GIVEN INSTRUCTION:
Set out the records as a Markdown table with columns headed Row and Text, numbering each line in Row and omitting blank lines. Begin at the line that contains "Zoom in the map with plus" and continue through the final line of the records.

RECORDED INFORMATION:

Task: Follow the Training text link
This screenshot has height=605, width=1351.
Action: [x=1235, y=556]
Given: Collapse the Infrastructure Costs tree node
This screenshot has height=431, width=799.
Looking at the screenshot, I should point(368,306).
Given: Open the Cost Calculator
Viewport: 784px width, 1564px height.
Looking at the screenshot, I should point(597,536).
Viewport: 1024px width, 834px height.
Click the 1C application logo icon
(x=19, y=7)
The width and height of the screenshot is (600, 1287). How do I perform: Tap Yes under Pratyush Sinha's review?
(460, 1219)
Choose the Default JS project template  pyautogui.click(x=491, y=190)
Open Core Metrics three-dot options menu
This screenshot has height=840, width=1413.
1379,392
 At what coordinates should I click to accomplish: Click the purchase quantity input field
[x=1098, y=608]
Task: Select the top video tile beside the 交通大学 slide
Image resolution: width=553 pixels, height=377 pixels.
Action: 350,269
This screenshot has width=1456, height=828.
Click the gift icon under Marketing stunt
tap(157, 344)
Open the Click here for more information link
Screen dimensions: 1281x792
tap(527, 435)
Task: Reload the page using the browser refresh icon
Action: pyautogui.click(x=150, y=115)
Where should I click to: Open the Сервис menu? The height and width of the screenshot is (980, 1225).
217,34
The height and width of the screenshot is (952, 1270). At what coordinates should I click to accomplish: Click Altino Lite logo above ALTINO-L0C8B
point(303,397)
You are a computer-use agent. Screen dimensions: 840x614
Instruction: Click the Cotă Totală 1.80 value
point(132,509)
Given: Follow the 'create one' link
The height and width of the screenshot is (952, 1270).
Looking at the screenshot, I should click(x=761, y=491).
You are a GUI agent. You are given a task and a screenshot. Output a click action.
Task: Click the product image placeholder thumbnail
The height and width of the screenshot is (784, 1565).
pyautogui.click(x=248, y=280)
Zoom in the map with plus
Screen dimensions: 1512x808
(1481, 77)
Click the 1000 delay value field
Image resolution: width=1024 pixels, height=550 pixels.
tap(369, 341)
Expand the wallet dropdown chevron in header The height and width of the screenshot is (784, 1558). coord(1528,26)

RESPONSE BELOW:
| Row | Text |
|---|---|
| 1 | Zoom in the map with plus |
| 2 | Screen dimensions: 1512x808 |
| 3 | (1481, 77) |
| 4 | Click the 1000 delay value field |
| 5 | Image resolution: width=1024 pixels, height=550 pixels. |
| 6 | tap(369, 341) |
| 7 | Expand the wallet dropdown chevron in header The height and width of the screenshot is (784, 1558). coord(1528,26) |